Submission essentials
The International Journal of Human–Computer Interaction (IJHCI) is a major HCI outlet published by Taylor & Francis. Coverage includes interaction design, user experience, usability engineering, accessibility, social computing, and related themes. Reviewers emphasize methodological rigor, clear reporting of user-study samples, and contribution to the HCI community.
IJHCI follows Taylor & Francis submission norms: A4 paper, single column, 12 pt Times New Roman. Beyond standard academic sections, Taylor & Francis mandates Disclosure Statement and Data Availability Statement for every submission — both are hard requirements for a complete file.
Formatting in detail
- Paper and layout: A4; single column; main text ≤50 pages including references at submission.
- Margins: 25 mm on all sides.
- Fonts: body Times New Roman 12 pt; title 14 pt bold; second-level headings 12 pt bold.
- Required structure: Title, Abstract, Keywords, Introduction, References.
- Recommended additions: Method, Results, Discussion, Conclusion, Acknowledgments, Disclosure Statement, Funding, Data Availability Statement.
Abstract and keywords
- Abstract: ≤200 words, typically unstructured.
- Keywords: usually 3–6 items, comma-separated after the abstract.
- Content: cover purpose, methods, main findings, and conclusions; avoid citations and undefined abbreviations in the abstract.
Citations and references
- Style: APA author–date — in-text
(Author, Year); reference list often alphabetized. - LaTeX: natbib with apalike.bst;
\citep{}vs\citet{}as appropriate. - Typical errors: mixing numbered and author–date styles; incorrect et al. rules; missing DOIs in references.
Taylor & Francis–specific requirements
- Disclosure Statement: every author declares competing interests; if none, say so explicitly (e.g. “The authors report there are no competing interests to declare.”).
- Data Availability Statement: explain whether and how data supporting the conclusions can be obtained; if data cannot be shared, justify briefly.
- Funding: list all sources with grant numbers where applicable.
- ORCID: corresponding authors are encouraged to provide ORCID.
Common formatting mistakes
- Missing Disclosure or Data Availability statements — Taylor & Francis may return the manuscript.
- Noncompliant APA: wrong year placement, inconsistent et al., mismatches between in-text citations and the reference list.
- Keywords missing or excessive: aim for 3–6 terms tied to the core topic.
- Figure resolution: Taylor & Francis often expects ≥300 dpi for photos and ≥600 dpi for line art.
- Excessive length: although 50 pages is allowed, reviewers usually prefer concise papers; many strong HCI papers sit well below 30 pages.
How to convert to IJHCI format with AutoSCI
- Upload your paper — PDF or Word
- Select the template — IJHCI (Taylor & Francis)
- Export in one click — LaTeX, PDF, or Word
AutoSCI handles A4 layout, APA citations, Disclosure Statement, Data Availability Statement, and related details for IJHCI submission.
Special considerations for user-studies research
IJHCI publishes many empirical HCI papers.

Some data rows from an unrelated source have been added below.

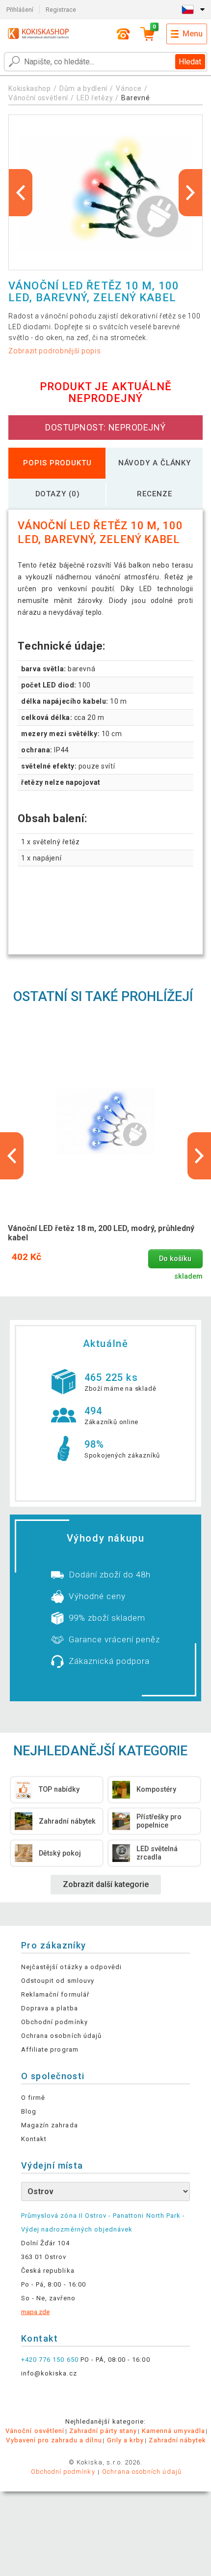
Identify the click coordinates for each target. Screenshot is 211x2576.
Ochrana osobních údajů (61, 2035)
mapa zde (35, 2312)
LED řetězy (95, 98)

Reviewers often focus on:
- Participant reporting: sample size, demographics, and recruitment procedures.
- Ethics: IRB or ethics-committee approval and identifiers where applicable.
- Statistics: report effect sizes and confidence intervals alongside *p*-values.
- Reproducibility: questionnaires, stimuli, and analysis scripts as supplementary material when possible.
Pre-submission checklist
- A4, single column, 25 mm margins on all sides.
- Abstract ≤200 words; 3–6 keywords.
- APA author–date citations consistent throughout.
- Disclosure Statement and Data Availability Statement included.
- Complete Funding information (including grant numbers).
- Figures ≥300 dpi where applicable.
Version note and disclaimer
The authoritative source is the IJHCI Instructions for Authors; this page supports understanding only.